Original Sources Provided
✅ FACTUAL VERIFICATION
Claim Element 1: Four mainland detention centres were closed.
TRUE. On January 14, 2014, Immigration Minister Scott Morrison announced the closure of four mainland detention facilities: Scherger (Queensland), Port Augusta (South Australia), Leonora (Western Australia), and Pontville (Tasmania). The announcement stated these facilities were "remote, relatively small and expensive" and would close between mid-2014 and mid-2015 [1][2].
Claim Element 2: Budget savings were cited as the motivation.

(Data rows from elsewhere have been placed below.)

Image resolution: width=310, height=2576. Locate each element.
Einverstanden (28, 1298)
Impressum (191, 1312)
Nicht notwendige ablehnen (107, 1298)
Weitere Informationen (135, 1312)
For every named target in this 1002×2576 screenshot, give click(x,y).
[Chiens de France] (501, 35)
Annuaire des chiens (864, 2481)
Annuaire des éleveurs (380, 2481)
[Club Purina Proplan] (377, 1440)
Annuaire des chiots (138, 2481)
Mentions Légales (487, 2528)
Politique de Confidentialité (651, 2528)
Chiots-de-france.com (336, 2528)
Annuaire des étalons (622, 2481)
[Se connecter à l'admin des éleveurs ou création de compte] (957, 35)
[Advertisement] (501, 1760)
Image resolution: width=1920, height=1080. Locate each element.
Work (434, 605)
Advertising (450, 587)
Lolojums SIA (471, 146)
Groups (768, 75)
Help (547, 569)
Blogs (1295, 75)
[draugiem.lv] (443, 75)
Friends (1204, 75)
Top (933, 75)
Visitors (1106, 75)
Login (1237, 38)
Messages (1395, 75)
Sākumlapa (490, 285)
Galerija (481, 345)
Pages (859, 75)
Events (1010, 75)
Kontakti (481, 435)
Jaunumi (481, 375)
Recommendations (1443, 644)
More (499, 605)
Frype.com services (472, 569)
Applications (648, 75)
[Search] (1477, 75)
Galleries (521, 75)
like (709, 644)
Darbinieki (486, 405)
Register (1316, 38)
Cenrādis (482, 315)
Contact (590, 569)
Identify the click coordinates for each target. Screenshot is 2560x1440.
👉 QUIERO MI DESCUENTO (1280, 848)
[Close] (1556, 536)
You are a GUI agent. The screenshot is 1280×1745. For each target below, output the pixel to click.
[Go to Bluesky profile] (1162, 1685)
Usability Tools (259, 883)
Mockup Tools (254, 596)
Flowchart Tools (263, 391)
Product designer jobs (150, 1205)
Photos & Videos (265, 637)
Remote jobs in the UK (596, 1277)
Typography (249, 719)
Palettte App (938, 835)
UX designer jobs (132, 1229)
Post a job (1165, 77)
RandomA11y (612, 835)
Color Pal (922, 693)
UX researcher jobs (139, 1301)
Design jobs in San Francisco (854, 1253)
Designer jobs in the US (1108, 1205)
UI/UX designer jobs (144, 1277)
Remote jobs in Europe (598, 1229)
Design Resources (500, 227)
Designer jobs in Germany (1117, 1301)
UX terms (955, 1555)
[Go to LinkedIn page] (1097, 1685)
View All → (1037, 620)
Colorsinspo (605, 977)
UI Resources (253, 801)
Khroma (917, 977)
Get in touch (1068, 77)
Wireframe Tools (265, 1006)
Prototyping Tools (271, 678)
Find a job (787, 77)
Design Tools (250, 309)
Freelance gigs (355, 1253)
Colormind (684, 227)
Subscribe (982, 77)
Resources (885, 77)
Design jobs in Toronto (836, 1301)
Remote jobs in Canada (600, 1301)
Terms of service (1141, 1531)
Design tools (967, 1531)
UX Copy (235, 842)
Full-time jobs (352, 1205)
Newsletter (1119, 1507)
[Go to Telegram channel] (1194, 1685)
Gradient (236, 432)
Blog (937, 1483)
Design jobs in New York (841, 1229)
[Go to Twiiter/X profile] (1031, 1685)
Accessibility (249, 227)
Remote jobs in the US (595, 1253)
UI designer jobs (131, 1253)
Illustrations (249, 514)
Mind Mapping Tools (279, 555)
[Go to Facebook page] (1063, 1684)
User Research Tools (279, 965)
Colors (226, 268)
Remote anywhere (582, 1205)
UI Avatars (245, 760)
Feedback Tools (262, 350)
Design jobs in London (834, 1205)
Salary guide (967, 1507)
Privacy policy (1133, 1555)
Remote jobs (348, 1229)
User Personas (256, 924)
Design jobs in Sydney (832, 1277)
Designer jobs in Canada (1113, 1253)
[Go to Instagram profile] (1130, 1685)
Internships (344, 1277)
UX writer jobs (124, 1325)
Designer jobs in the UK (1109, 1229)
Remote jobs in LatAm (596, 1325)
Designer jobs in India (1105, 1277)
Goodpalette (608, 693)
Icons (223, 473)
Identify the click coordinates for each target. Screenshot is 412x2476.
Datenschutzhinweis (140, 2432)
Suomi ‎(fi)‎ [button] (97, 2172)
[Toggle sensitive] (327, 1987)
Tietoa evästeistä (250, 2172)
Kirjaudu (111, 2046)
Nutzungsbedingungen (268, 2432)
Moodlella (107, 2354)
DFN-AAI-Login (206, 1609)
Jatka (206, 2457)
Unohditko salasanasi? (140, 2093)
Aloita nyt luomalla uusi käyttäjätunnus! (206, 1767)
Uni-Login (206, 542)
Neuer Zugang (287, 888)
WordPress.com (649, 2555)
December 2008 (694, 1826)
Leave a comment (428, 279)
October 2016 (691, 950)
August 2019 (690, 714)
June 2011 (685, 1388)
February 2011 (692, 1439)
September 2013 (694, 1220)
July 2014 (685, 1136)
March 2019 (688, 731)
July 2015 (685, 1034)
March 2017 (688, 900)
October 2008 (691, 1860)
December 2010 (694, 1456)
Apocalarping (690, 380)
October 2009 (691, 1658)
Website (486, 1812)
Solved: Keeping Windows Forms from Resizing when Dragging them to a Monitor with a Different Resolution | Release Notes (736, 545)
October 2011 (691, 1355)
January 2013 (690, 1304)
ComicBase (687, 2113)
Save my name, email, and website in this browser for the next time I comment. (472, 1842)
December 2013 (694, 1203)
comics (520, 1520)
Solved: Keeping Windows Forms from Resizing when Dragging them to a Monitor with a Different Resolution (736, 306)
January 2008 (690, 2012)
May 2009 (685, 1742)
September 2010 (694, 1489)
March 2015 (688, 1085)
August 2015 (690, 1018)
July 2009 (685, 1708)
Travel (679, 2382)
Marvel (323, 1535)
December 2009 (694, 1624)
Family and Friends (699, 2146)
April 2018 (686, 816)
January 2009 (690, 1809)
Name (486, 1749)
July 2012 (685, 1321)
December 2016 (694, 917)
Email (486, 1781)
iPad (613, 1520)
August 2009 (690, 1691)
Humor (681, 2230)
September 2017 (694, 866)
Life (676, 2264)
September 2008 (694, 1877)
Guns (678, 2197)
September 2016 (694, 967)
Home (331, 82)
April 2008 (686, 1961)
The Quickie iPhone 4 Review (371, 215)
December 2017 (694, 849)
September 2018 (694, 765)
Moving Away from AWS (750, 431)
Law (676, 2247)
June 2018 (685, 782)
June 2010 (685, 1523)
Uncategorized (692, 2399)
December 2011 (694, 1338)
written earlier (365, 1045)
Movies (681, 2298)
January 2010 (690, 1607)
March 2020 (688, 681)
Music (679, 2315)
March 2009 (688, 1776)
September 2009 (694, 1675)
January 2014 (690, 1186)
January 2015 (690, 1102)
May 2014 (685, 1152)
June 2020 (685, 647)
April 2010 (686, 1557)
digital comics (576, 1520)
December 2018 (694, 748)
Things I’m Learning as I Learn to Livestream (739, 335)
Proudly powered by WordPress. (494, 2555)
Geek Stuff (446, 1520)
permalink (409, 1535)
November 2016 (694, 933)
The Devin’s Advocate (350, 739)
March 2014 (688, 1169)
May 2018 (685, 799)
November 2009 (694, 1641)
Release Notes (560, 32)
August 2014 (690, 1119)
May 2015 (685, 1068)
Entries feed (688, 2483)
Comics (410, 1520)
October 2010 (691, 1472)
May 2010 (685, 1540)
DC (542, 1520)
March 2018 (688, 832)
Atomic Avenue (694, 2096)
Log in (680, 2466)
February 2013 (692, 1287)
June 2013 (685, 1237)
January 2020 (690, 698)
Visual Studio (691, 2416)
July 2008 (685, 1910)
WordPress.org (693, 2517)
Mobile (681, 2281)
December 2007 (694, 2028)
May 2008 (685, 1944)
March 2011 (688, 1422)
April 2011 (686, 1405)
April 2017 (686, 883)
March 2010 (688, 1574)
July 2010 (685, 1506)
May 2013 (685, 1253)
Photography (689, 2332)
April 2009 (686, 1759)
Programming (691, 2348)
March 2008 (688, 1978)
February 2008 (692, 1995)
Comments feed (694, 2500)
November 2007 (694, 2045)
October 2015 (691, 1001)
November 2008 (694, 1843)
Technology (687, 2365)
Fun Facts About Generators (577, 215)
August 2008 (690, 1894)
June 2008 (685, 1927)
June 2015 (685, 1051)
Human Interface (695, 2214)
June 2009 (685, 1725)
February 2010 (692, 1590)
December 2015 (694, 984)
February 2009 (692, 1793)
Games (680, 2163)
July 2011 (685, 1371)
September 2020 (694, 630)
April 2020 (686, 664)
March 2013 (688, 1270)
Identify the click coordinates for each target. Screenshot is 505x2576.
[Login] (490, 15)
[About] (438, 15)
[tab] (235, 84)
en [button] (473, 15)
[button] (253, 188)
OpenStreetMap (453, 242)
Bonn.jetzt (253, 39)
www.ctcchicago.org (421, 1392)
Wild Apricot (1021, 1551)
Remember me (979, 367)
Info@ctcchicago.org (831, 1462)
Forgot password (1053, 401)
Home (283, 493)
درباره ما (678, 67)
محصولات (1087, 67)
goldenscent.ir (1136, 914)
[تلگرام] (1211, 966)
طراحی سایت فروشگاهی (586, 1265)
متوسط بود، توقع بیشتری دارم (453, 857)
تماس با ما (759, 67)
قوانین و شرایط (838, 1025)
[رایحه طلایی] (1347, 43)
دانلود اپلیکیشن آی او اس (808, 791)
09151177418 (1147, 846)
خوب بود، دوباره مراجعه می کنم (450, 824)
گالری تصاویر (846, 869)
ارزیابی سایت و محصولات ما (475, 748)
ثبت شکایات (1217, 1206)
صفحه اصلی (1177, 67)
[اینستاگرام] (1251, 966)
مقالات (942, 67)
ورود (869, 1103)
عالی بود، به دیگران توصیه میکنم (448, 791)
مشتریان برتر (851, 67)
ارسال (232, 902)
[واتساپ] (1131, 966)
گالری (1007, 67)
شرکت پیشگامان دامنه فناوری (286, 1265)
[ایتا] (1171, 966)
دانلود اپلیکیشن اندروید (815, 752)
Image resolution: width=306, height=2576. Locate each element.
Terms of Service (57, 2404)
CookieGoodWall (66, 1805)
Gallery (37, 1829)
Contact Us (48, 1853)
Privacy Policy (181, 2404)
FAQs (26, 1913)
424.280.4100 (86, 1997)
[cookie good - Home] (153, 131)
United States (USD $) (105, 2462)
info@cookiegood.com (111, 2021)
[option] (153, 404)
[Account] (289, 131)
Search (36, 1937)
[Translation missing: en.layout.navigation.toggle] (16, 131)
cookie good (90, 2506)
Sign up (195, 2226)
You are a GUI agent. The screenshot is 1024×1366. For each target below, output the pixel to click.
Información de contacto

TRUE. Morrison explicitly stated the closures would save the budget $88.8 million annually (approximately $90 million/year), with total savings of $280 million over the closure period [1][2]. The minister's official statement cited "significant financial savings for the government and the Australian taxpayer" as the rationale [2].
Claim Element 3: Offshore processing costs almost twice as much as onshore processing.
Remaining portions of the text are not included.